** Provided data follows **

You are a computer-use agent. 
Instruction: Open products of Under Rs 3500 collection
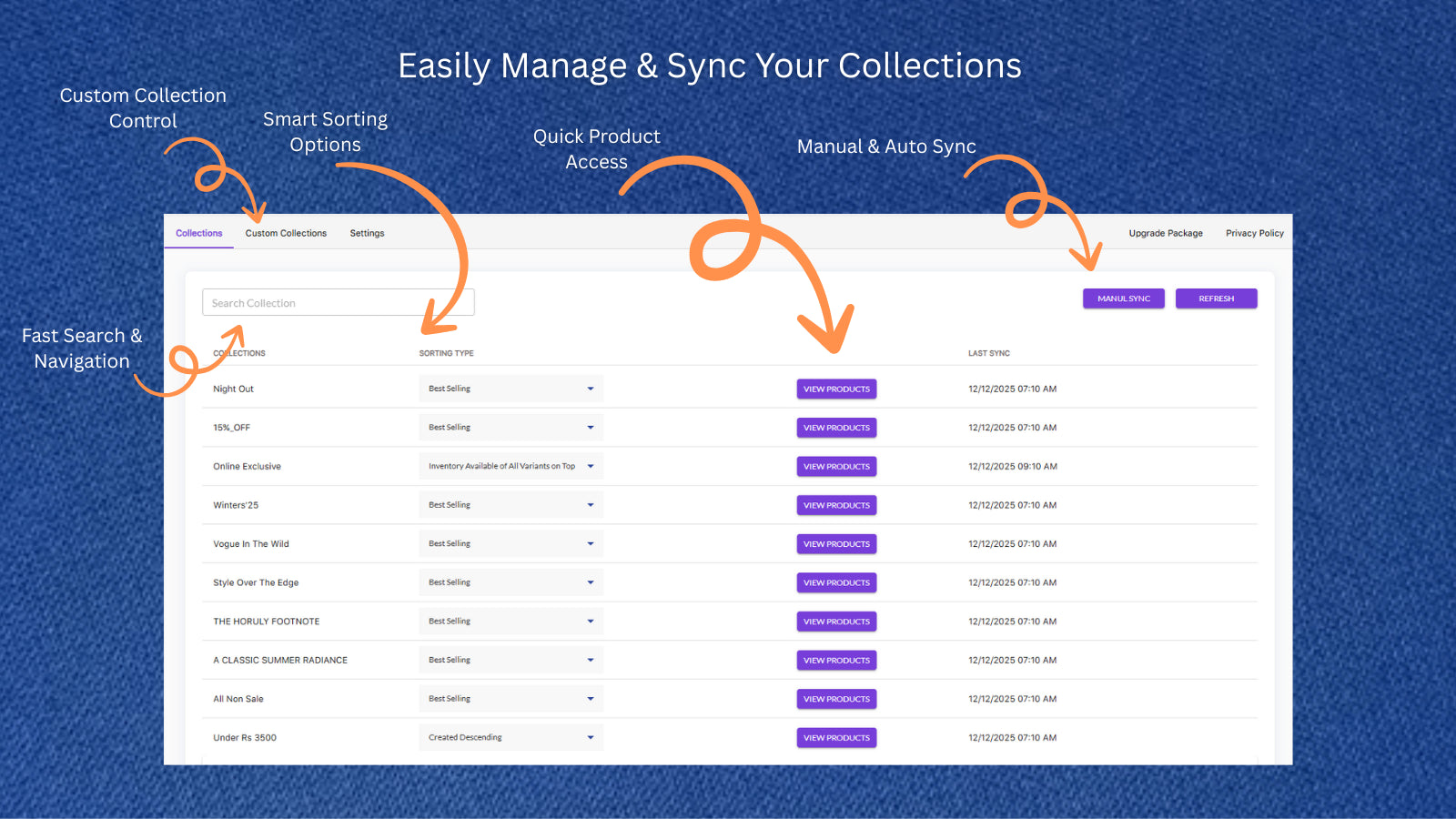click(836, 737)
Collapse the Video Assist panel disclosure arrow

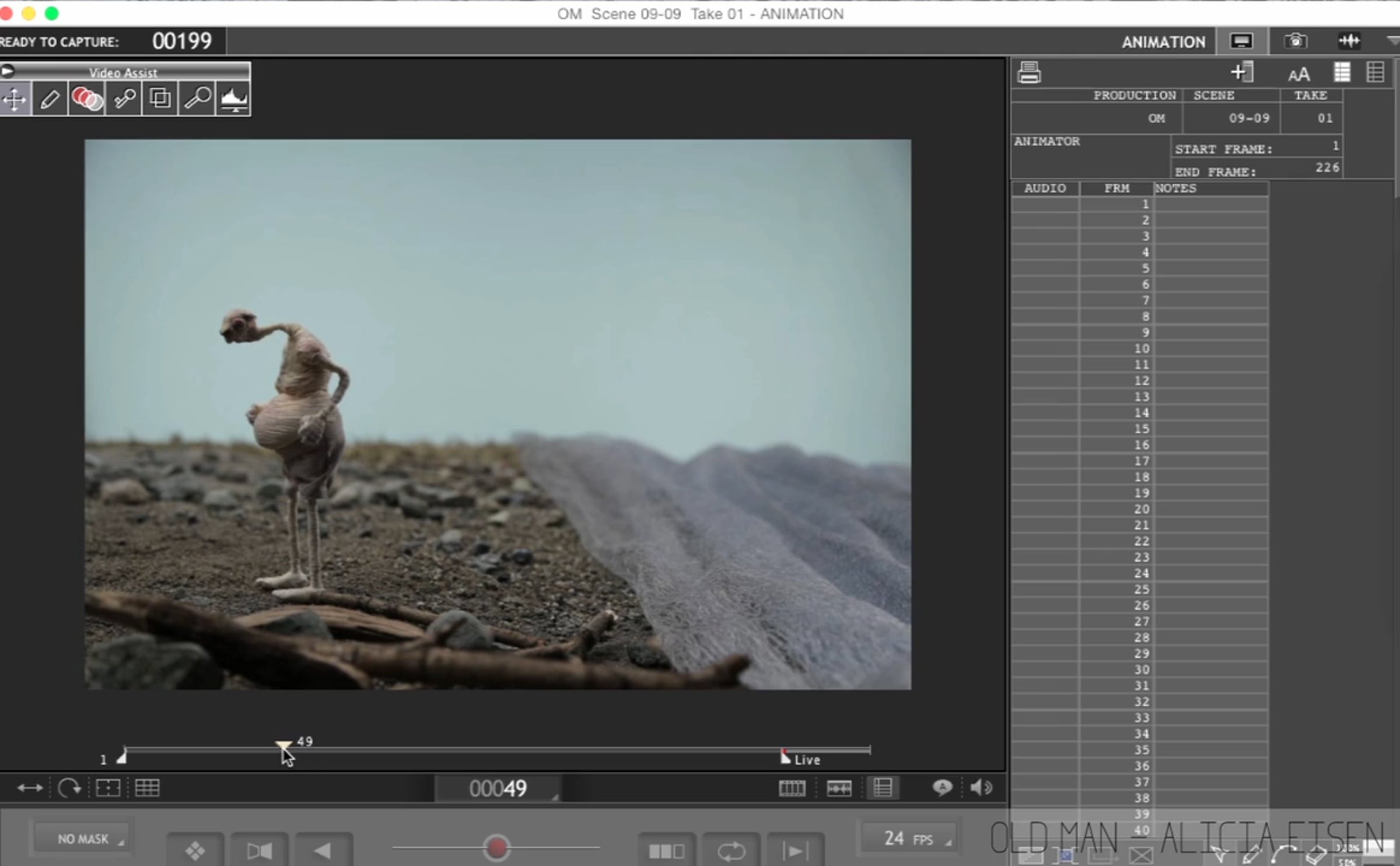8,72
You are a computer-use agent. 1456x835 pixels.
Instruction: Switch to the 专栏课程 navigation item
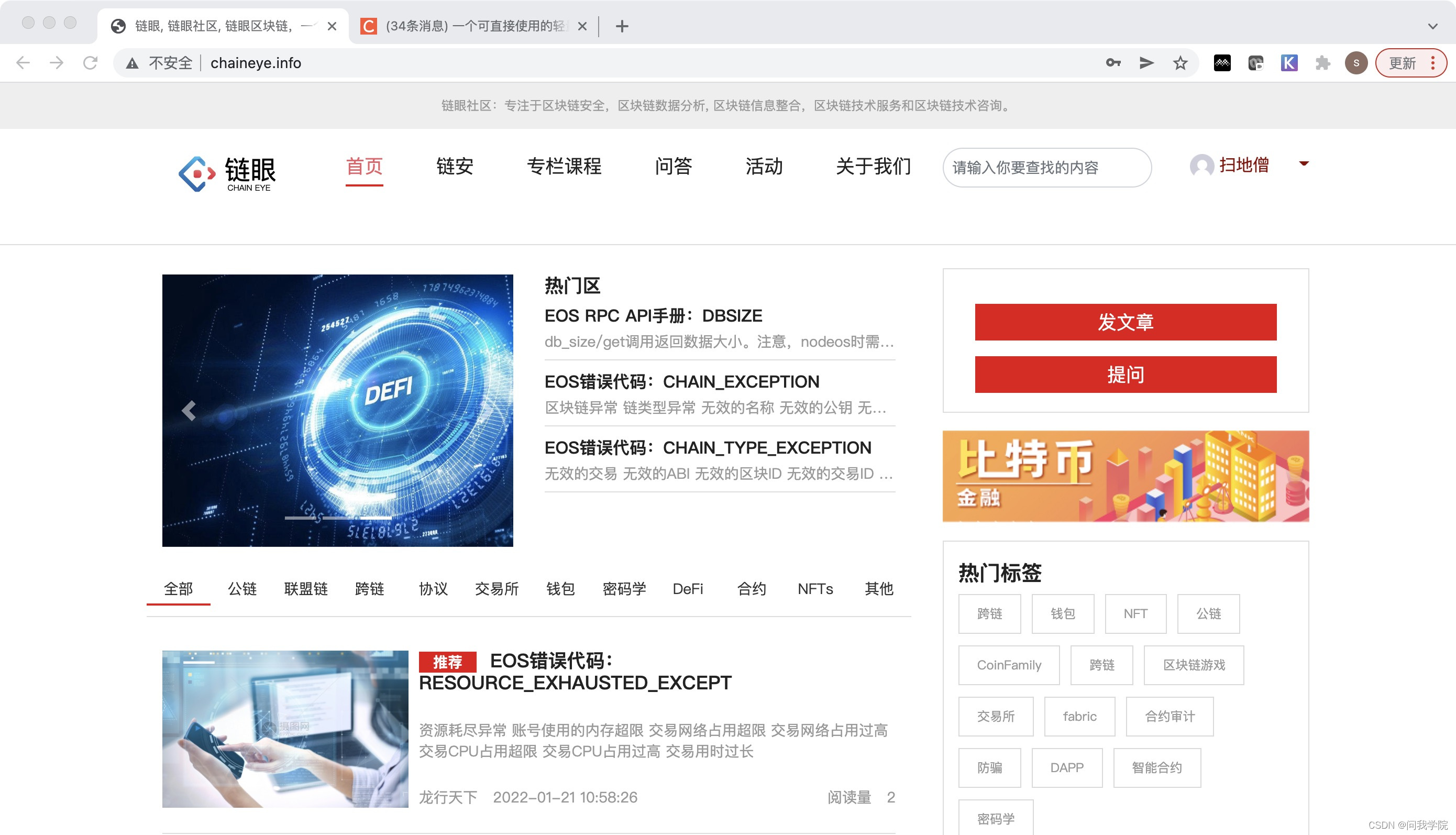click(x=564, y=166)
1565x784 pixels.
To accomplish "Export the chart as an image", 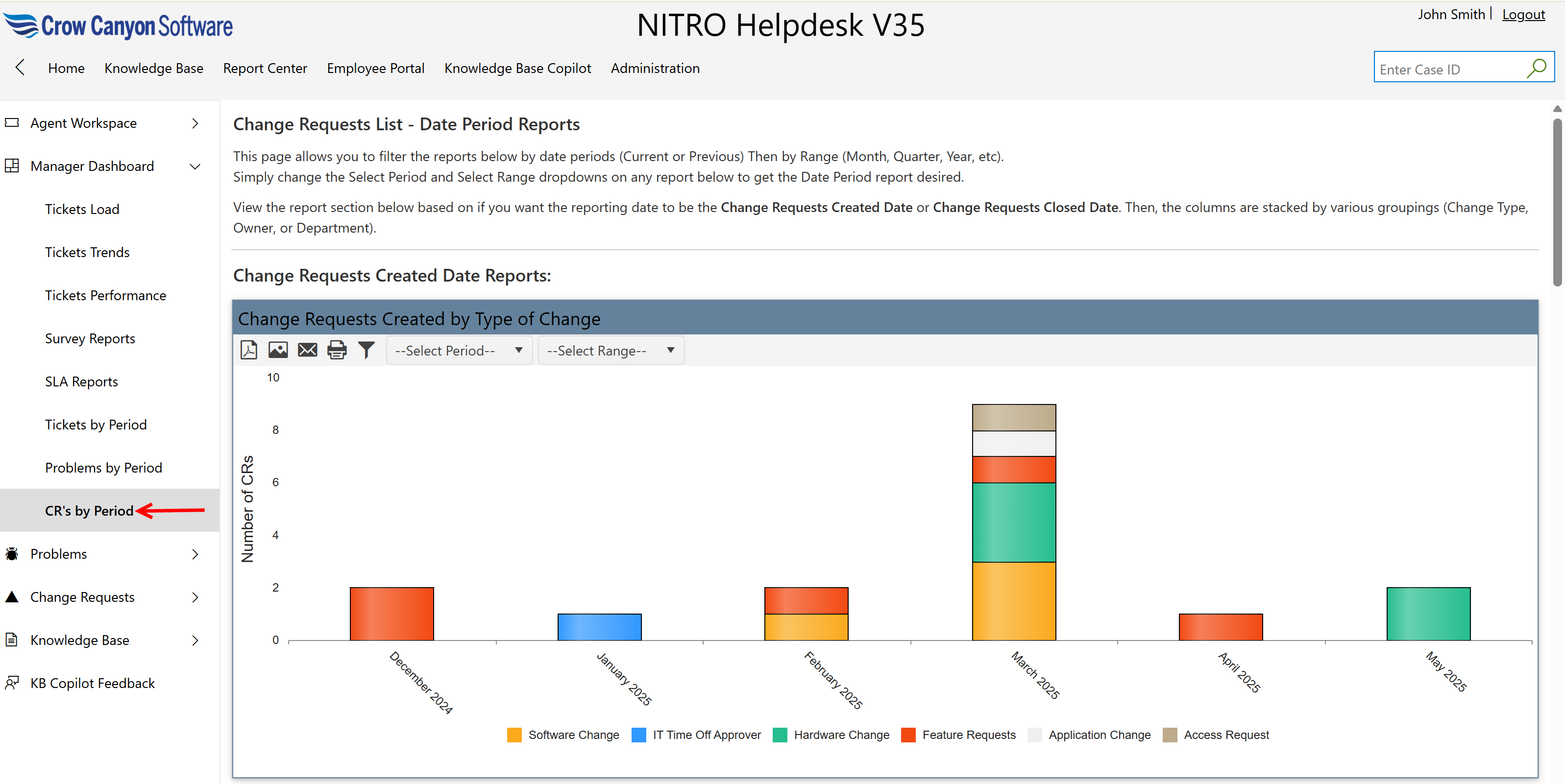I will click(x=278, y=350).
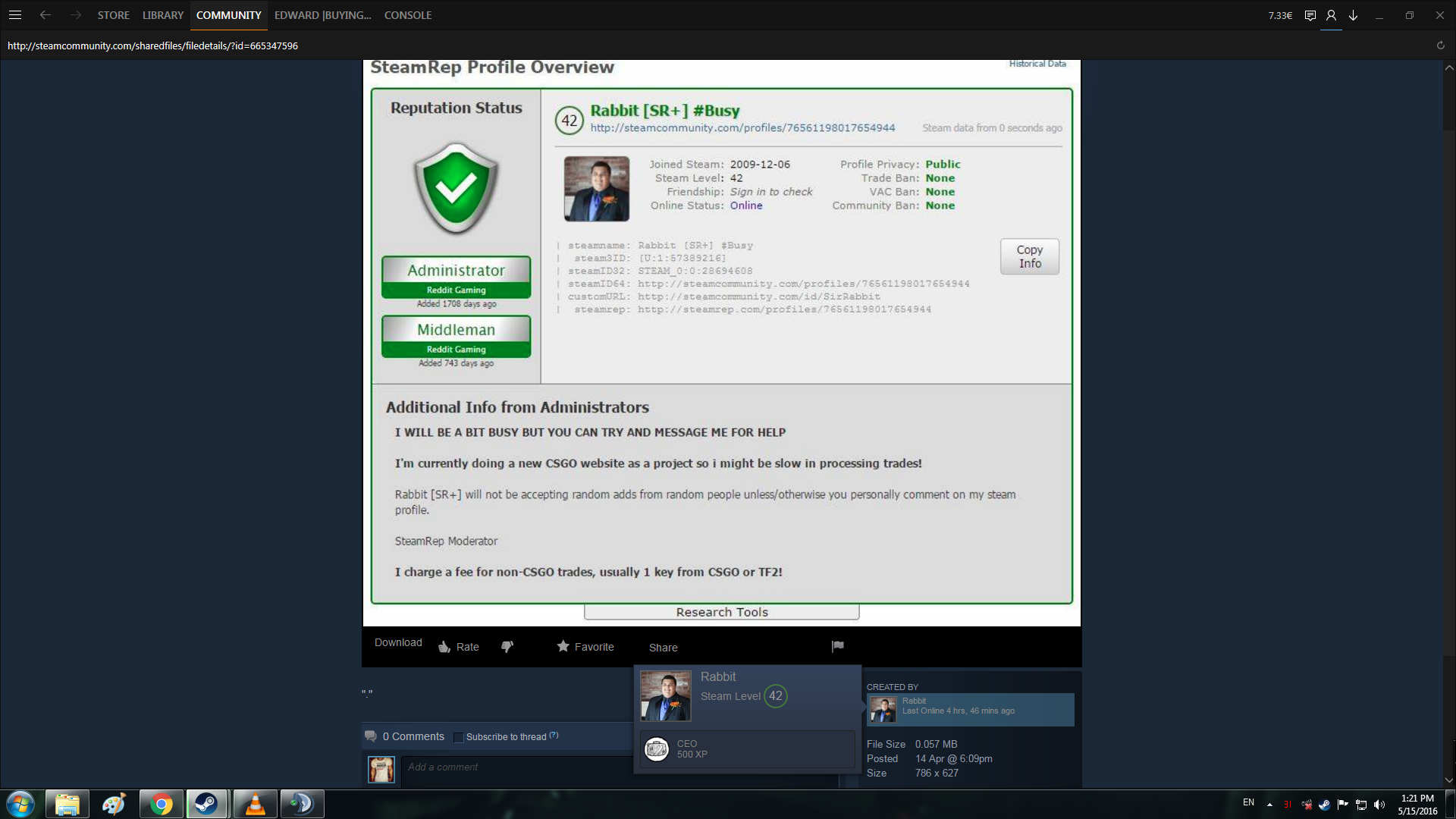Switch to the STORE tab
Screen dimensions: 1456x819
pos(113,15)
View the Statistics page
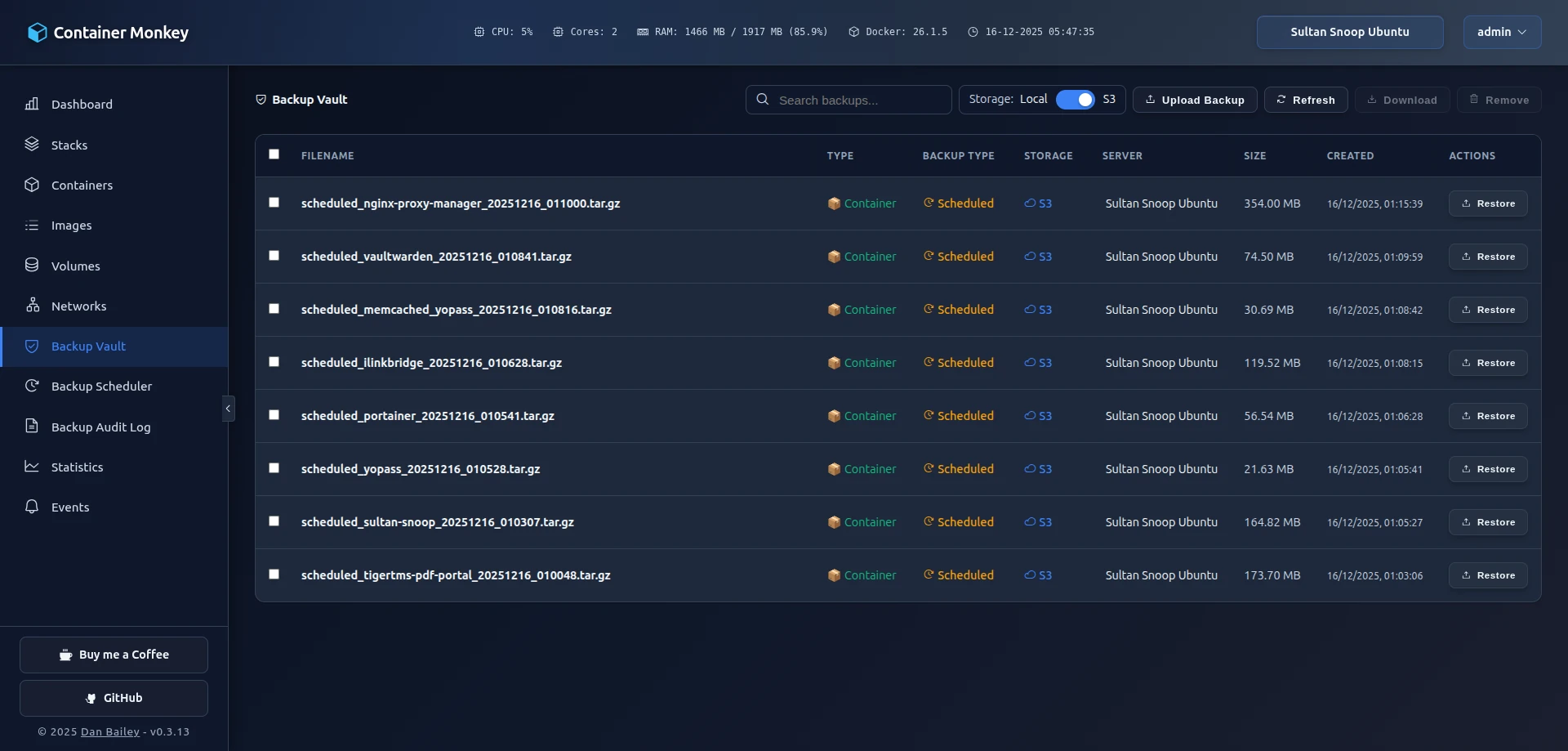 [x=78, y=467]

** End of Provided data **

What is needed: Leaving out every picture, repeat exactly the lines of the records from the start through the line that has "1565x784 pixels.".

Exercise answer:
You are a computer-use agent. 
Instruction: Open products of Under Rs 3500 collection
click(836, 737)
Collapse the Video Assist panel disclosure arrow

8,72
You are a computer-use agent. 1456x835 pixels.
Instruction: Switch to the 专栏课程 navigation item
click(x=564, y=166)
1565x784 pixels.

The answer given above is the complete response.